The words entered Zionist lore and inspired generations of Zionists.

Its authenticity, however, has been questioned for decades by historians, not least because the fervent Zionist military leader mainly spoke Russian, his native tongue, and not Hebrew.

At least one part of the puzzle is solved. There’s no question that he believed the words, thanks to a postcard that the King David Auction House is putting up for sale on June 24.

The card was written by Trumpeldor to a bereaved father who lost his son, Benjamin Wertheimer, at Gallipoli during World War I. Trumpeldor was serving as the deputy commander of the Zion Mule Corps., a unit he helped found to assist Britain in her war with Turkey.

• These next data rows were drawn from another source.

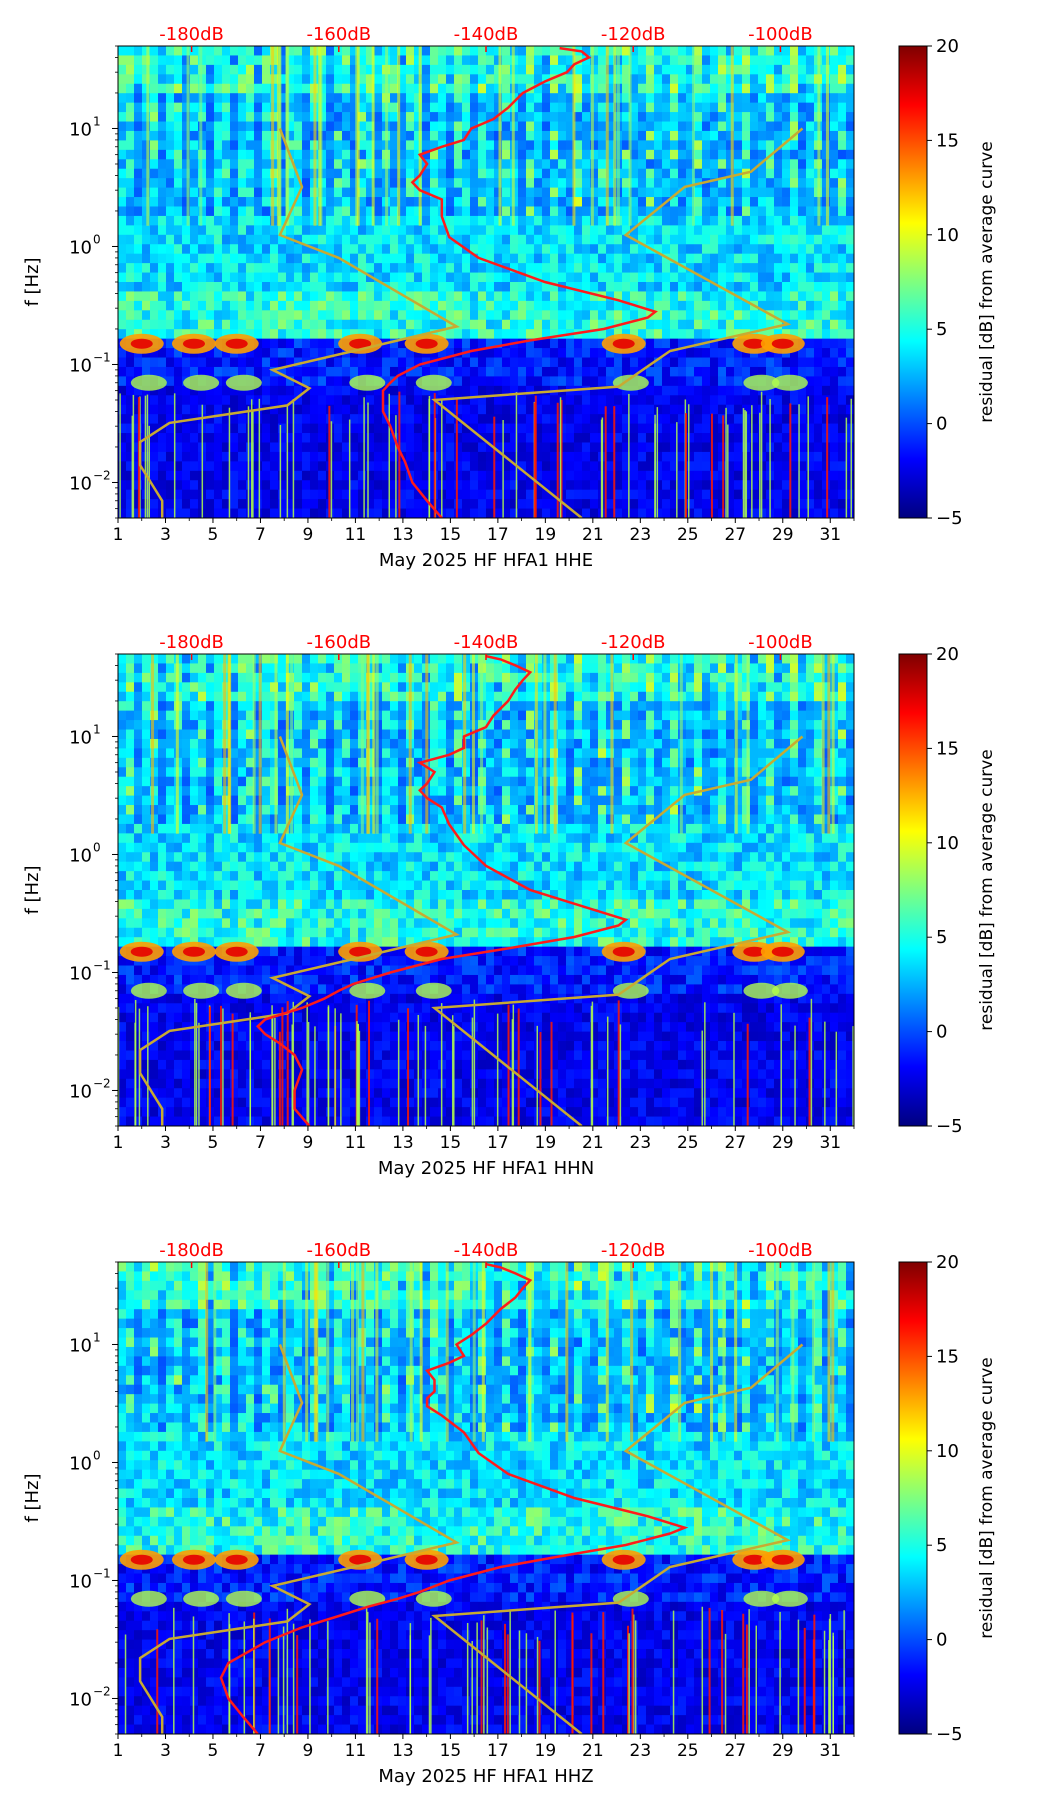 Image resolution: width=1052 pixels, height=1806 pixels. I want to click on colorbar-label: residual [dB] from average curve, so click(987, 1498).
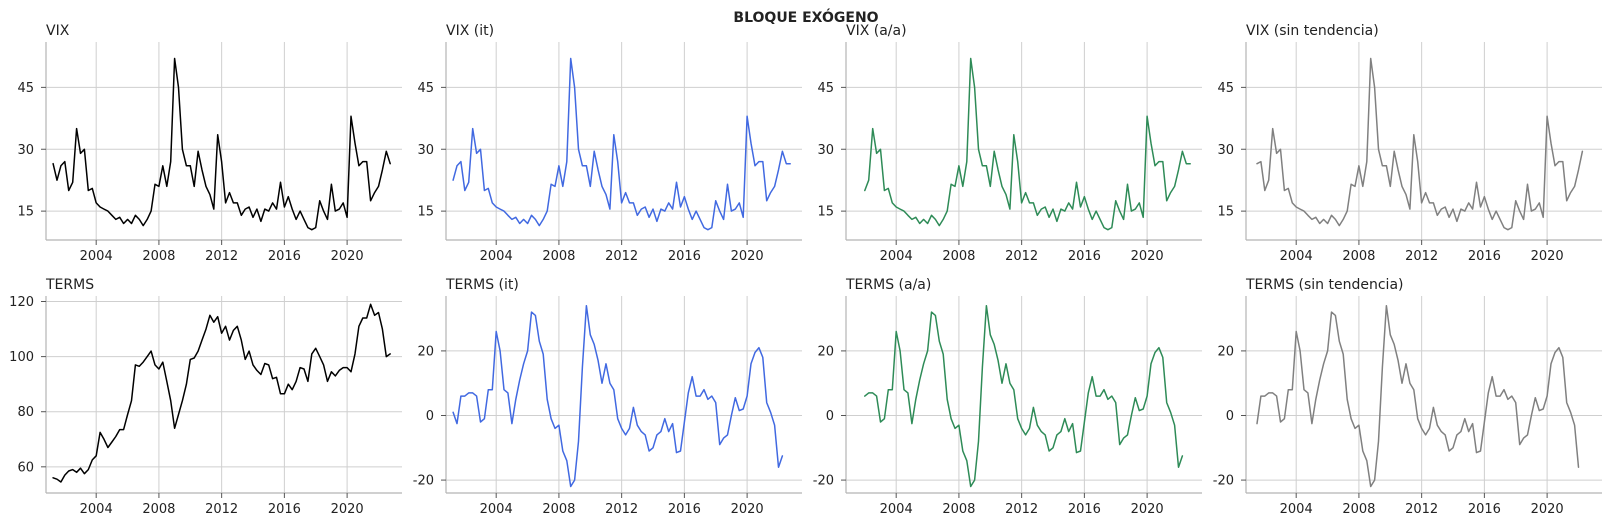 This screenshot has height=525, width=1611. I want to click on panel-vix-it: VIX (it) 2004 2008 2012 2016 2020 15 30 45, so click(610, 144).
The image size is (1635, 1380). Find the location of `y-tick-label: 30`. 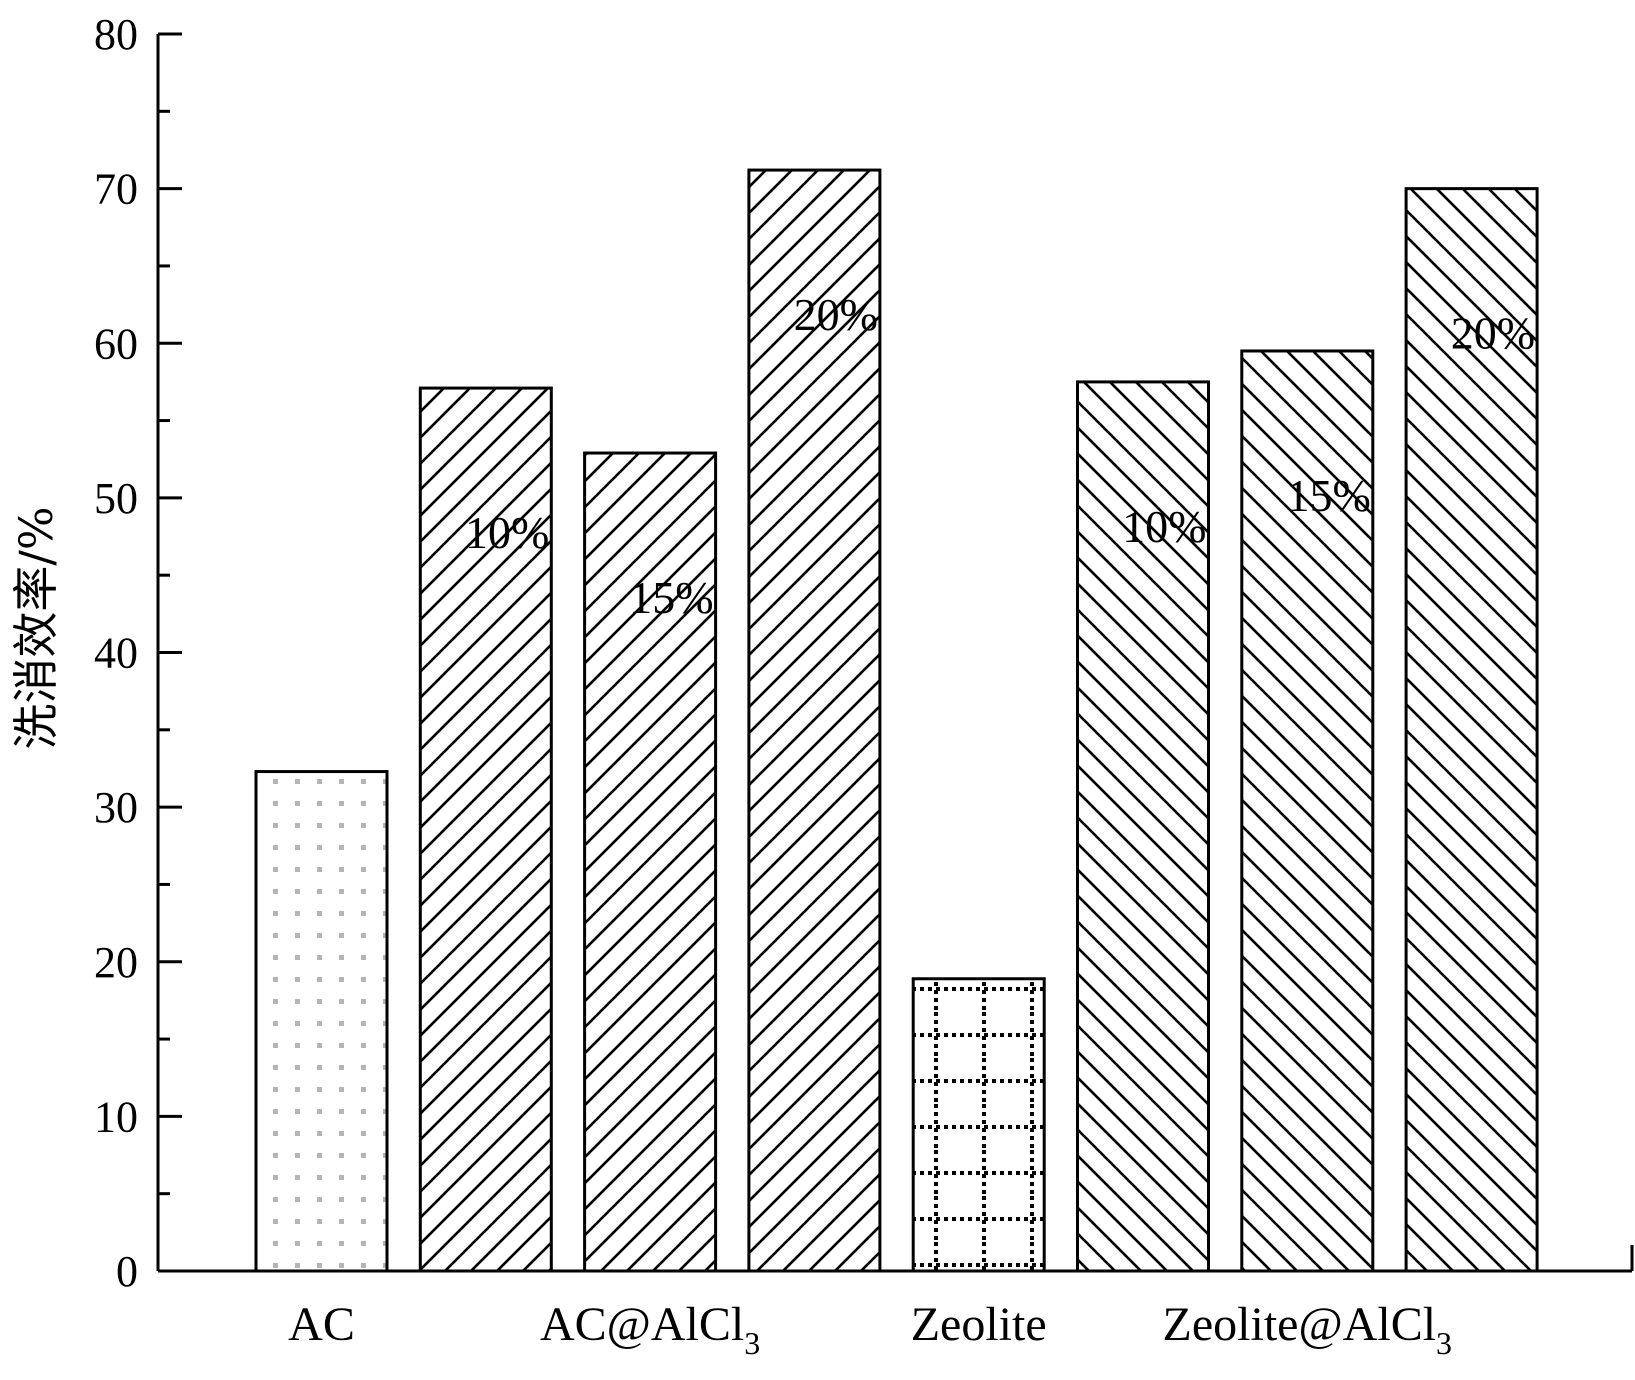

y-tick-label: 30 is located at coordinates (116, 808).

After Benjamin fell in battle, Trumpeldor wrote, uncharacteristically in Hebrew, as the father, a haredi Jew from Jerusalem, did not speak Russian.

Joseph Trumpeldor

Joseph Trumpeldor (Wikipedia)

The postcard mainly deals with the ultra-Orthodox father’s request to return his son’s tefillin, or phylacteries, which Trumpeldor believed had been taken to Alexandria in Egypt by one of the son’s comrades. At the end, he tries to console the father for his loss.

“Accept my respect for having managed to teach your son in this way, that he was also a good man, a good Jew and a good soldier,” he wrote. “I know that your heart hurts immensely, but know that your son fell as a hero, for the people of Israel and the Land of Israel.”

Given that Trumpeldor expressed this idea in Hebrew in 1915 five years before his death lends credence to the possibility that he actually said them when it came time for him to lay down his life for his people and country.

Trumpeldor famously lost an arm in the 1904-1905 Russo-Japanese War and became one of only a few Jews in the Russian army to receive an officer’s commission.

He emigrated to Israel in 1911, but when World War I broke out, the Turks banished him as an enemy alien. He first helped form the Zion Mule Corps. In 1917, he gathered a group of muleteers together in London. They became the core of the Jewish Legion, which was organized largely by Vladimir Ze’ev Jabotinsky, to help the British wrest the Land of Israel from the Ottoman Empire.

The opening bid for the card is $100,000.